There's a lot of interest in dashboards now. Developers are loading up home screens with colorful charts and graphs. But the snazzy dashboard is not always the most useful one. Think about what's on a car's dashboard. A histogram of my most common driving hours? Graphs of average speed by driver? A timeline of fuel consumption? These would all be worthwhile analytics, but they don't belong on the dashboard, for a simple reason: they don't help you drive. Not every user is as pressed as a car driver or, say, a gamer glancing at a heads-up display. But most users do have concerns on their mind and work to get on with, which is why in general we prefer a dashboard that can be comprehended in a glance or two.

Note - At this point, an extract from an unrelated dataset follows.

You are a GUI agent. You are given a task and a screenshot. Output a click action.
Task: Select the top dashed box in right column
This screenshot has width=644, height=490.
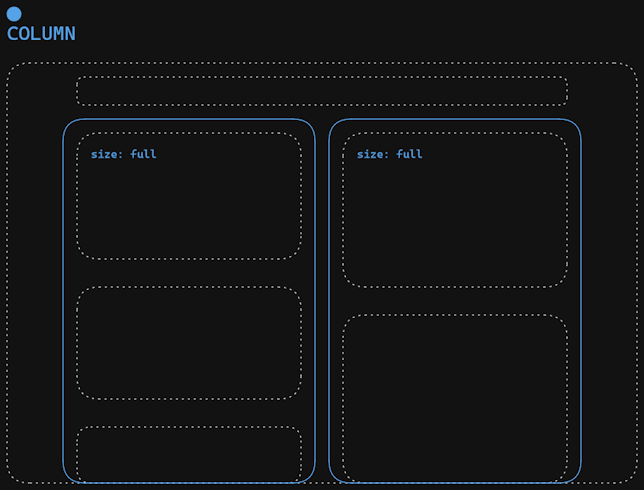pyautogui.click(x=454, y=225)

Two watchwords in dashboard design are unified and grounded. Unified, because when diverse information can be integrated in a single view, the eye visits fewer focal points to take in project status. Grounded, because abstract statistics can have blind spots; better to stay in touch with the basic objects that define the business.
At storeyourtires.com, for example, the basic objects are tire sets that are picked up, stored, and later returned to the service shop. For SYT, we built a dashboard that is mostly just an array of counts of tire sets, with a row for each affiliated shop. The numbers are live: to work with a group of tire sets, just click the number There are many numbers on the display but they do not overwhelm, because they are arranged in a unified way that fits the flow of the business operations. In the big picture, tire sets move left to right, from pickup to storage to delivery; day to day, pickup and delivery orders march from less to more urgent columns as the deadline approaches. Often the specific number is not that important—for one set or six, a truck will have to be sent—so the operator can use a soft gaze that registers number position more than its numeric identity. Urgent orders stand out by color as well as position, so they are easy to detect.
Instead of fancy chart art, the SYT dashboard provides just the information the operations manager needs at the right level of detail, in a form optimized for day-to-day work.